Santé au travail : dépression et anxiété au premier rang des maladies professionnelles

Les pathologies psychosociales, telles que dépression ou anxiété, viennent au premier rang des maladies professionnelles pour lesquelles des personnes ont consulté en 2007 auprès de médecins experts en santé au travail, selon un rapport rendu public jeudi.

Le réseau national de vigilance et de prévention des pathologies professionnelles, placé sous la coordination de l’Afsset (Agence française de sécurité sanitaire de l’environnement et du travail), rassemble 32 centres de consultation intégrés généralement dans les CHU, qui conduisent chaque année 15.000 consultations, faites à la demande essentiellement de médecins du travail.

Pour la première fois en 2007 “les consultations pour risque psychosocial s’inscrivent à la première place des consultations pour pathologies professionnelles en France”, représentant 27% des causes de consultation, note l’Afsset dans un communiqué. Ce qui, selon elle, “confirme une tendance lourde” depuis plusieurs années.

Dans 80% des cas, ces pathologies, incluant au premier chef la dépression et l’anxiété, sont imputables au travail. Le secteur des services est le plus concerné, particulièrement les domaines de la finance, de l’immobilier, du commerce, des transports, des communications, de l’éducation et de la santé.

Pour ces problèmes psychosociaux, les femmes consultent plus que les hommes (72% contre 28%).

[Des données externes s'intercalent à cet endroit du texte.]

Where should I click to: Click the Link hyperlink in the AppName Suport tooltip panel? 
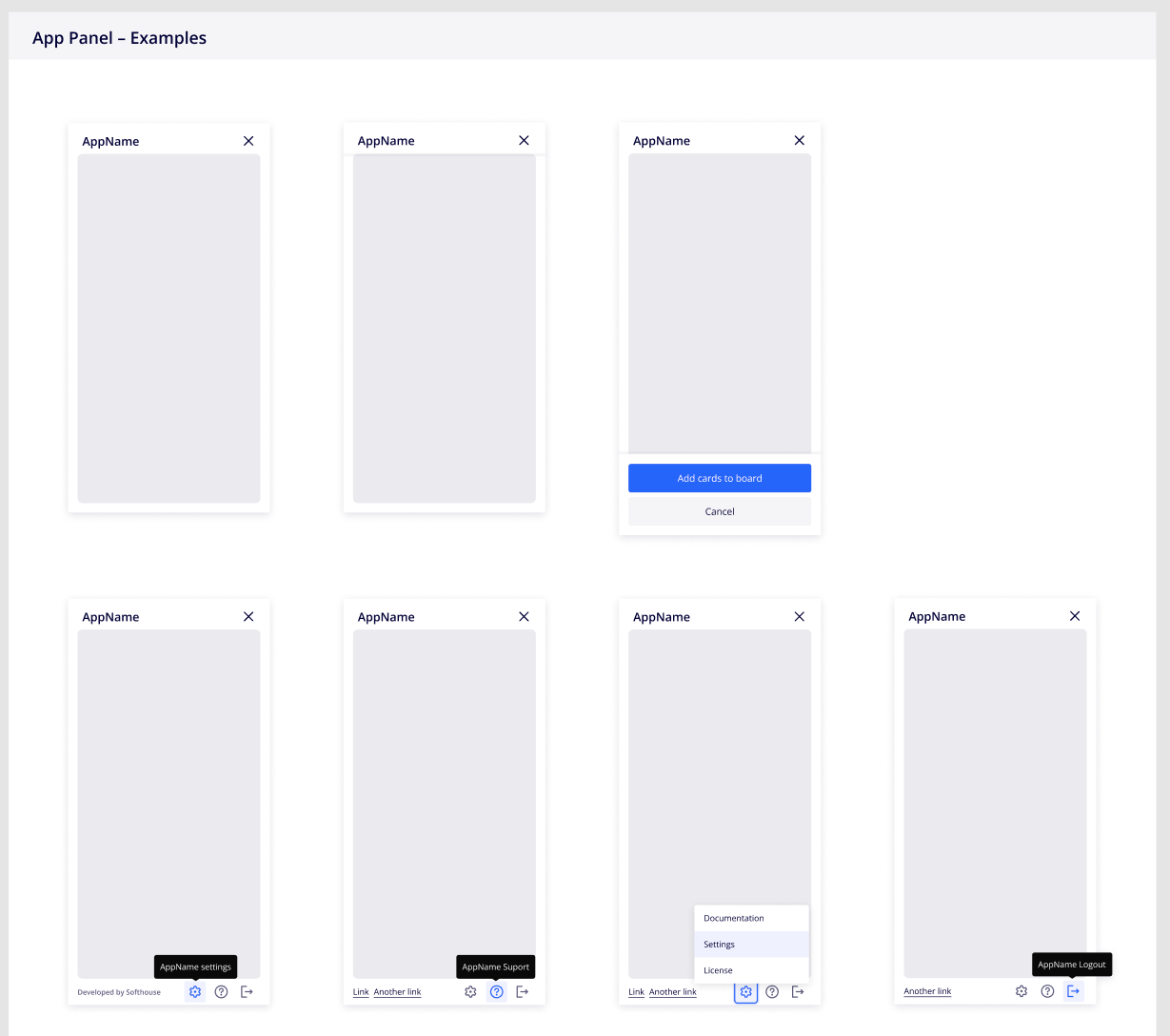point(361,992)
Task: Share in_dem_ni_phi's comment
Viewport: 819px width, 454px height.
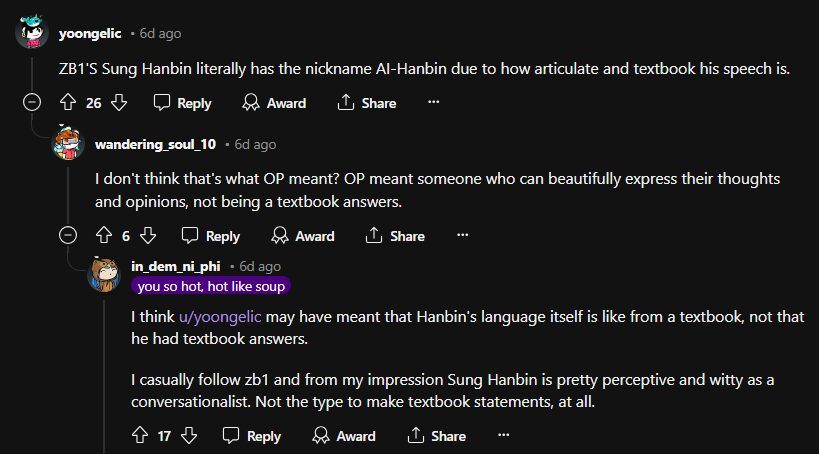Action: (x=437, y=436)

Les autres causes de consultation sont stables depuis plusieurs années: pathologies respiratoires pour 19% des patients, maladies de peau pour 15%, maladies du système ostéo-articulaire (dont troubles musculo-squelettiques) pour 13% et cancers pour 9% -dont 72% de consultations pour cancers broncho-pulmonaires, liés à l’amiante ou à d’autres substances chimiques-.

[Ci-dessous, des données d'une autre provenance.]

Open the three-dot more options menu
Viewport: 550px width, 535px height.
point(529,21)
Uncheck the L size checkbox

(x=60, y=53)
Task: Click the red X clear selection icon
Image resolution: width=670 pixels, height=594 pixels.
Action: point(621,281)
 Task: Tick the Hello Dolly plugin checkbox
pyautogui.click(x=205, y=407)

L’Afsset avait demandé au gouvernement le mois dernier d’abaisser “sans plus attendre” la valeur limite d’exposition à l’amiante en milieu professionnel, jugeant que le niveau de risque toléré était trop élevé.

Au total, 55% des patients examinés sont des hommes et 45% des femmes, plus jeunes que les hommes, surreprésentés chez les plus de 60 ans.